SHIZUOKA -- The most common COVID-19 aftereffects reported by patients who had contracted the omicron variant were coughing and headaches, compared to the lasting effects on one's senses of smell and taste seen primarily among patients infected with the delta variant or earlier strains, according to a study by the Shizuoka Prefectural Government.
The prefectural government in central Japan defines coronavirus aftereffects as symptoms that last for four weeks or longer after contracting the virus and cannot be explained as other diseases, and has been carrying out research on the subject since the end of 2021. This is the second interim report released by the prefectural government since February 2022.

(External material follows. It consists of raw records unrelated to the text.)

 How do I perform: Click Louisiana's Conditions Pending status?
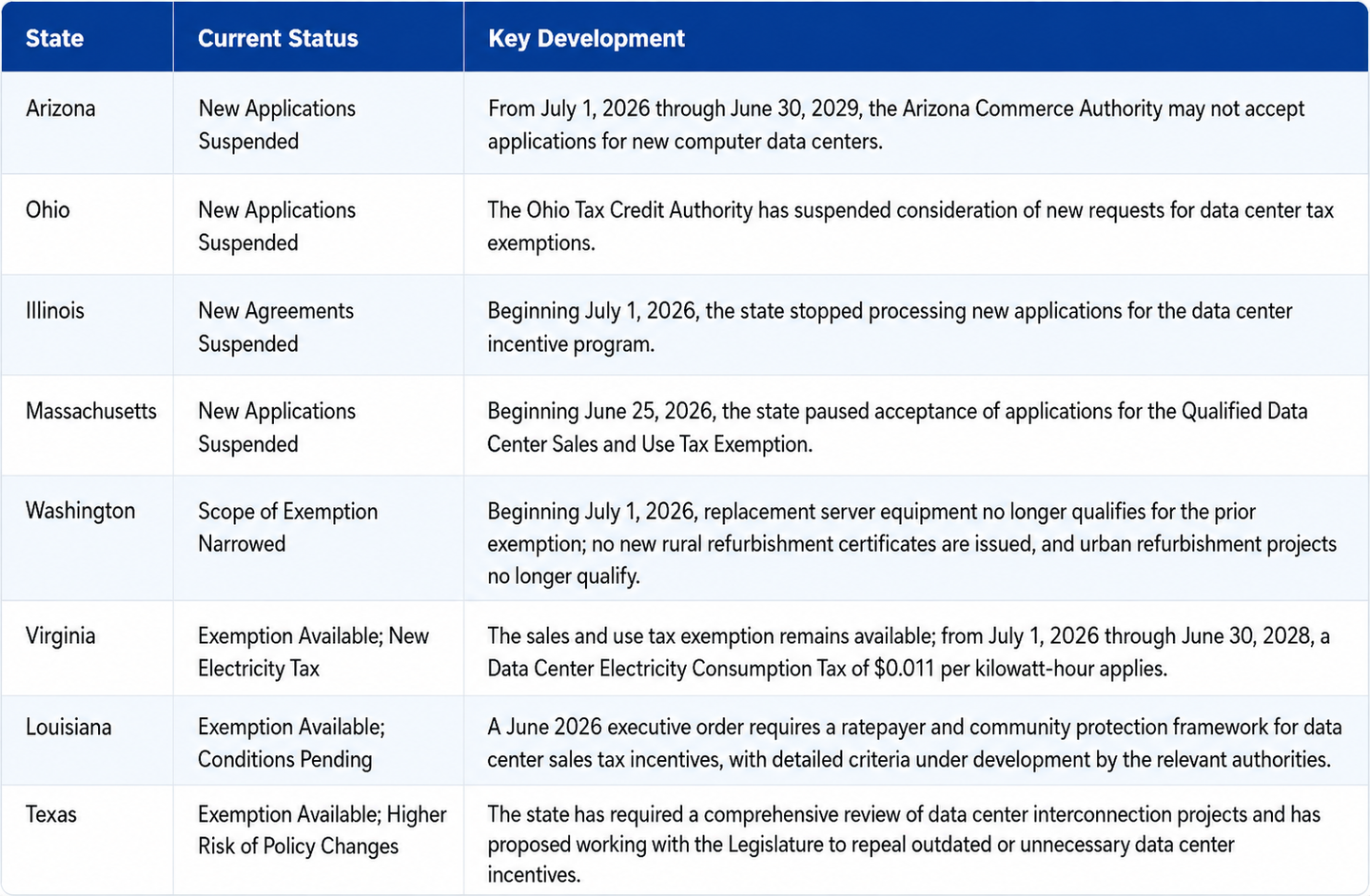pos(291,743)
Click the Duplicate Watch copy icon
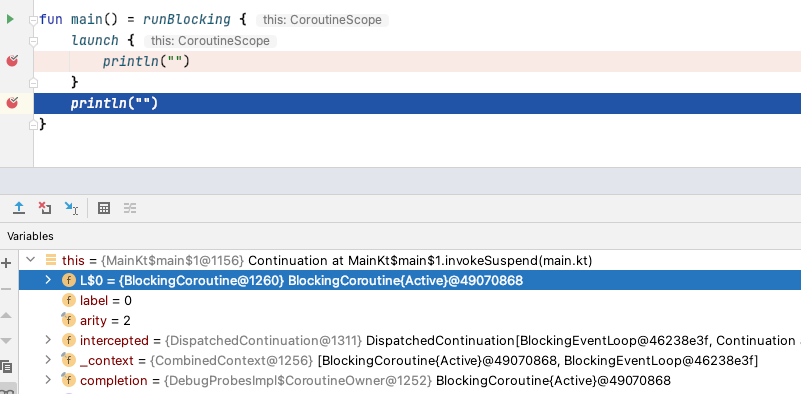The width and height of the screenshot is (801, 394). click(6, 366)
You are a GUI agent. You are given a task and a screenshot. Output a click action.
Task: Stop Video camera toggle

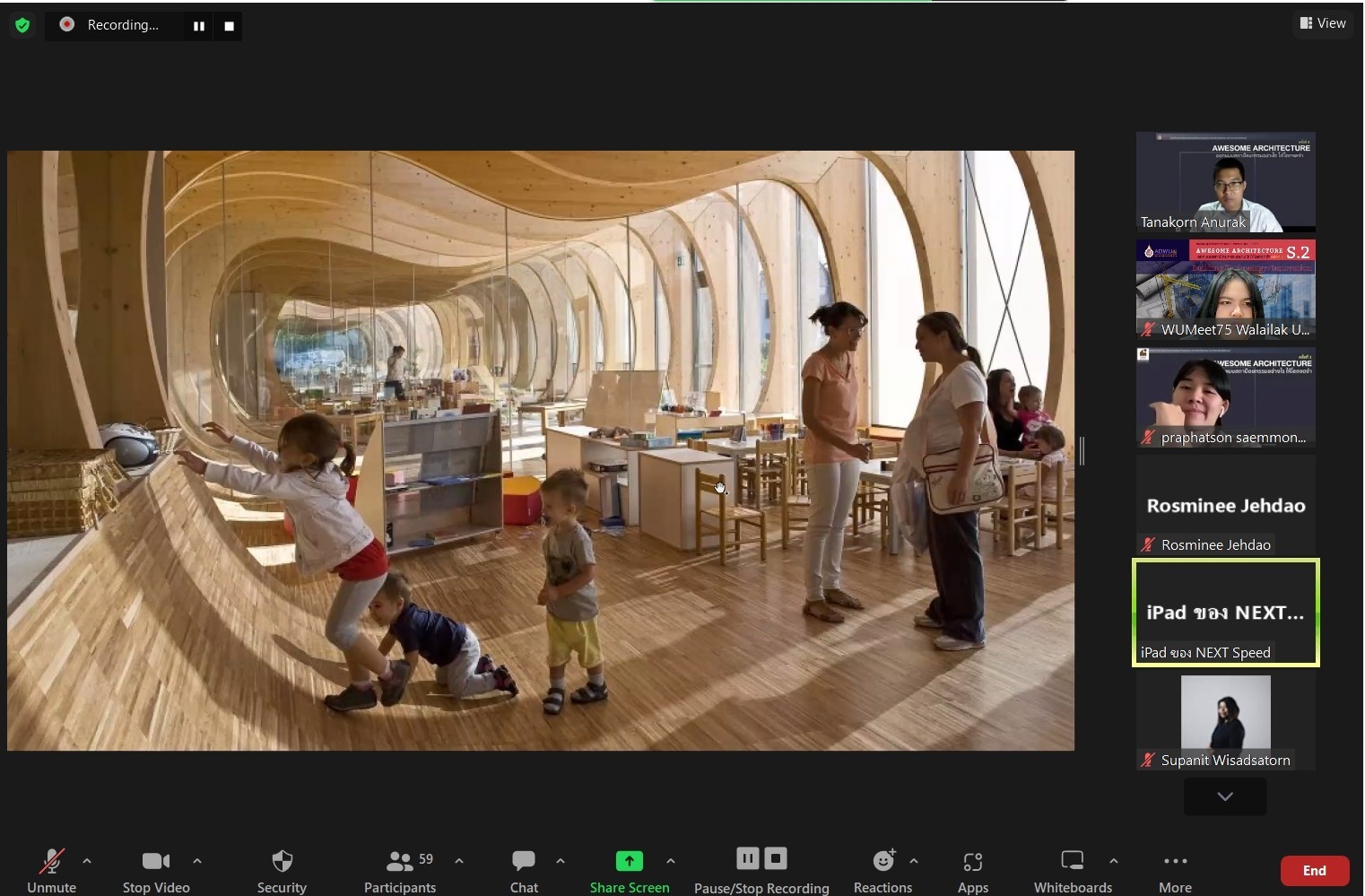coord(156,870)
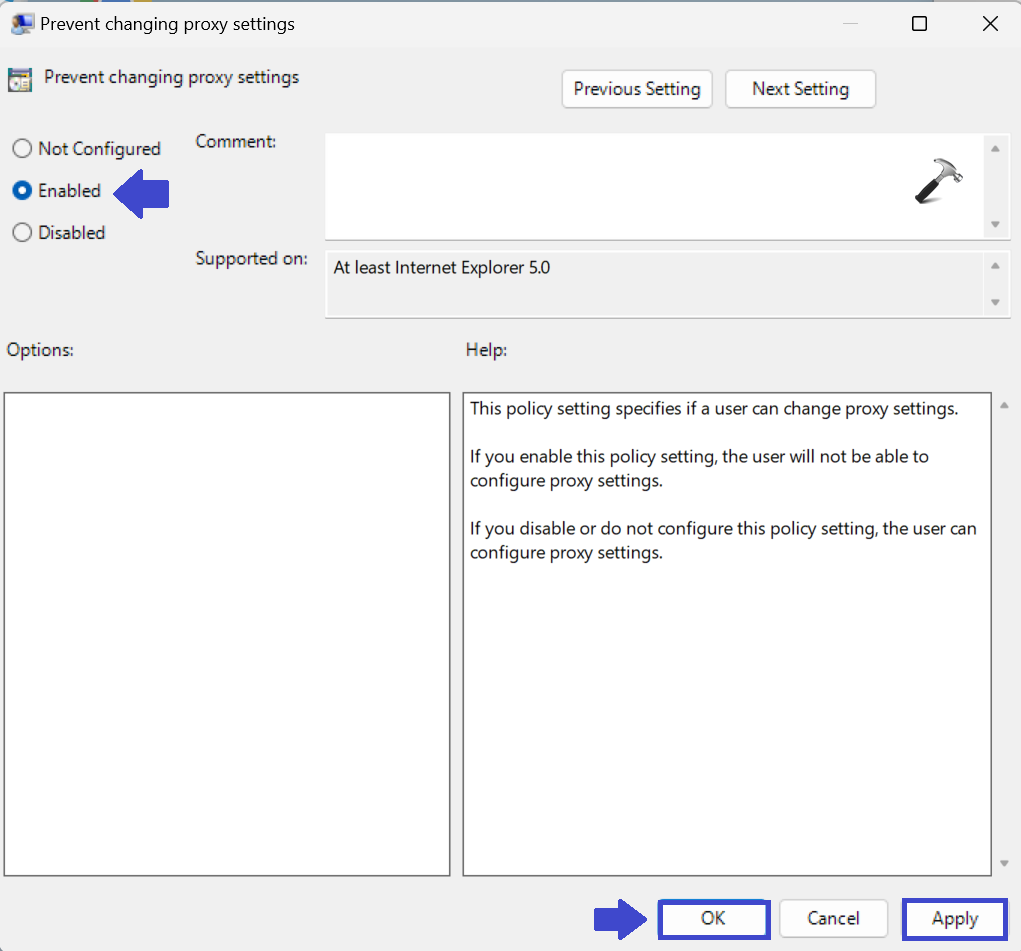Click the Help pane scroll down arrow

point(1004,863)
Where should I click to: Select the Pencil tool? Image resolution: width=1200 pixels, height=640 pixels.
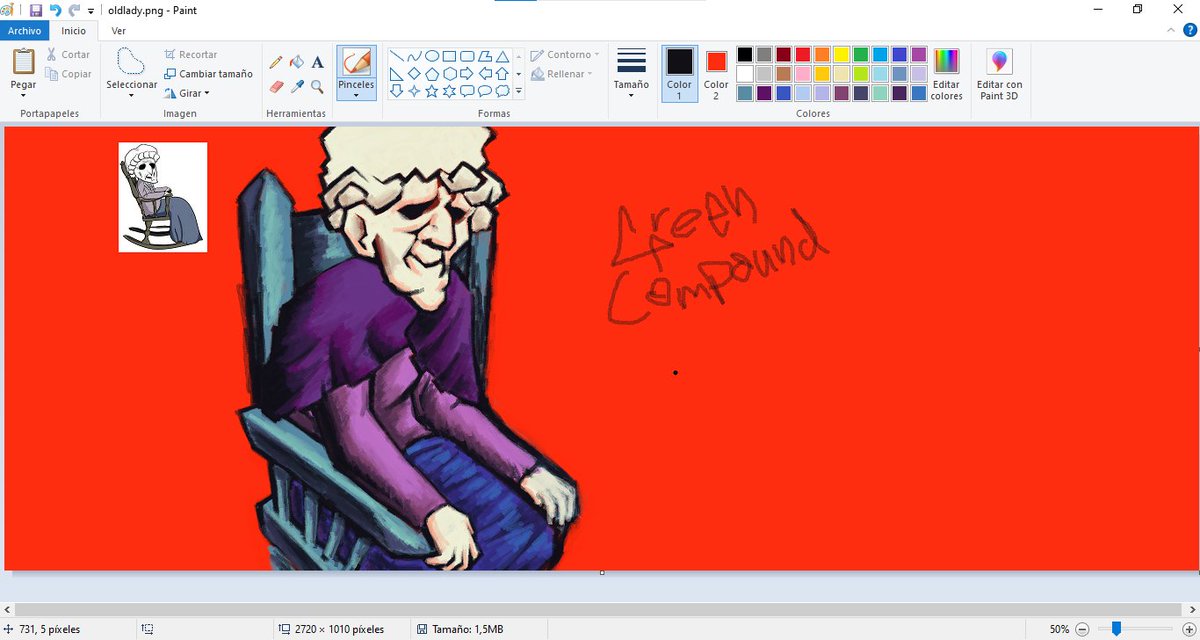point(277,62)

Of the 291 people who responded to the prefecture's survey on aftereffects, 188 who got infected with the coronavirus in December 2021 or earlier were considered as those contracting the delta or earlier variants, while 103 who tested positive for the virus in January 2022 or later were regarded as getting infected with omicron.
The aftereffects that the omicron group thought were the worst included coughing, cited by 28% of the respondents, headaches (17%) and fatigue (15%), among other symptoms. Meanwhile, those infected with the delta or preceding variants listed the altered sense of smell (19%), effects on the sense of taste (13%) and hair loss (12%), highlighting stark differences depending on the timing of their infection.
The potential causal relationship between COVID-19 aftereffects and the third booster vaccine shots have not been clear. Shizuoka Prefecture's health and welfare department director Mikio Goto said, "As far as the (survey) results show, we cannot determine that vaccines will prevent aftereffects. I'll wait to comment on the relationship (between the aftereffects and vaccines) until future studies become available."
The prefectural government additionally asked the respondents about whether they had gone to see a doctor about the aftereffects. As a result, some 40% of those who had experienced aftereffects from the delta or earlier variants went to get checked, while the figure dropped to roughly 20% in the omicron group. Many of those who had prolonged coughing or headaches -- leading aftereffects for the omicron variant -- likely judged they could deal with such symptoms using commercially available medications.
In the February interim report, some 60% of those who didn't go see a doctor after experiencing aftereffects said they didn't know where to go for diagnosis. The prefectural government has since released on its website a list of medical institutions that are available for examining coronavirus aftereffects.
Many factors regarding the causes of COVID-19 aftereffects remain unclear. There is no established treatment, and the basic medical practice provides patients with treatment according to their symptoms.